-- BEGIN PROVIDED DATA --
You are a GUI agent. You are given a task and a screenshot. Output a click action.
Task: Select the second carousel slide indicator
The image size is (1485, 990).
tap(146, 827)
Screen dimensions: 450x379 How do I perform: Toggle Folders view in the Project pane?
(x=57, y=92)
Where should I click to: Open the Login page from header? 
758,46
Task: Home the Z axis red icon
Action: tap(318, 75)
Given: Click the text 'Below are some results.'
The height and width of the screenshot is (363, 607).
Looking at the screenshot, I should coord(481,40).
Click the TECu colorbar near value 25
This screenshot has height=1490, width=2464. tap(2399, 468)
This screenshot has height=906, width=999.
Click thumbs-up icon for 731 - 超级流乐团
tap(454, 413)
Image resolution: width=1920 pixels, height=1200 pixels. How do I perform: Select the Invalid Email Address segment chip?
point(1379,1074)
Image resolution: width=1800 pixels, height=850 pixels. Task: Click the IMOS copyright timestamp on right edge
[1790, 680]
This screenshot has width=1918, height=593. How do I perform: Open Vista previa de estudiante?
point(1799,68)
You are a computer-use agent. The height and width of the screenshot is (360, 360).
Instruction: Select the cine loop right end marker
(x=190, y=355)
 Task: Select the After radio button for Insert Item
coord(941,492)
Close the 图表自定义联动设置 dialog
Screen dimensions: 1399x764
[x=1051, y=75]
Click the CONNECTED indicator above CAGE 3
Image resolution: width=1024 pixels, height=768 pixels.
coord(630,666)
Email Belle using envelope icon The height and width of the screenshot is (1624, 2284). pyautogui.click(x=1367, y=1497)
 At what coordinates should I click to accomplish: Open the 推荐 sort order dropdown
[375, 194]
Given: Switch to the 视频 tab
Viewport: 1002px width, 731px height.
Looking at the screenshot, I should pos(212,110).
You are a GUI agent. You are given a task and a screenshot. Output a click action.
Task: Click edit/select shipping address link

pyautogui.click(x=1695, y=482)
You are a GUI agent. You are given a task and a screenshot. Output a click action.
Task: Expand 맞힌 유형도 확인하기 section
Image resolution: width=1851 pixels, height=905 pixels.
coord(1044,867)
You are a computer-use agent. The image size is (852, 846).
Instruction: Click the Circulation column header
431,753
-- END PROVIDED DATA --
TO BE DONE: Copy out every line above word for word, with nothing changed.

RESULT:
You are a GUI agent. You are given a task and a screenshot. Output a click action.
Task: Select the second carousel slide indicator
The image size is (1485, 990).
tap(146, 827)
Screen dimensions: 450x379 How do I perform: Toggle Folders view in the Project pane?
(x=57, y=92)
Where should I click to: Open the Login page from header? 
758,46
Task: Home the Z axis red icon
Action: tap(318, 75)
Given: Click the text 'Below are some results.'
The height and width of the screenshot is (363, 607).
Looking at the screenshot, I should coord(481,40).
Click the TECu colorbar near value 25
This screenshot has height=1490, width=2464. tap(2399, 468)
This screenshot has height=906, width=999.
Click thumbs-up icon for 731 - 超级流乐团
tap(454, 413)
Image resolution: width=1920 pixels, height=1200 pixels. How do I perform: Select the Invalid Email Address segment chip?
point(1379,1074)
Image resolution: width=1800 pixels, height=850 pixels. Task: Click the IMOS copyright timestamp on right edge
[1790, 680]
This screenshot has width=1918, height=593. How do I perform: Open Vista previa de estudiante?
point(1799,68)
You are a computer-use agent. The height and width of the screenshot is (360, 360).
Instruction: Select the cine loop right end marker
(x=190, y=355)
 Task: Select the After radio button for Insert Item
coord(941,492)
Close the 图表自定义联动设置 dialog
Screen dimensions: 1399x764
[x=1051, y=75]
Click the CONNECTED indicator above CAGE 3
Image resolution: width=1024 pixels, height=768 pixels.
coord(630,666)
Email Belle using envelope icon The height and width of the screenshot is (1624, 2284). pyautogui.click(x=1367, y=1497)
 At what coordinates should I click to accomplish: Open the 推荐 sort order dropdown
[375, 194]
Given: Switch to the 视频 tab
Viewport: 1002px width, 731px height.
Looking at the screenshot, I should pos(212,110).
You are a GUI agent. You are given a task and a screenshot. Output a click action.
Task: Click edit/select shipping address link

pyautogui.click(x=1695, y=482)
You are a GUI agent. You are given a task and a screenshot. Output a click action.
Task: Expand 맞힌 유형도 확인하기 section
Image resolution: width=1851 pixels, height=905 pixels.
coord(1044,867)
You are a computer-use agent. The image size is (852, 846).
Instruction: Click the Circulation column header
431,753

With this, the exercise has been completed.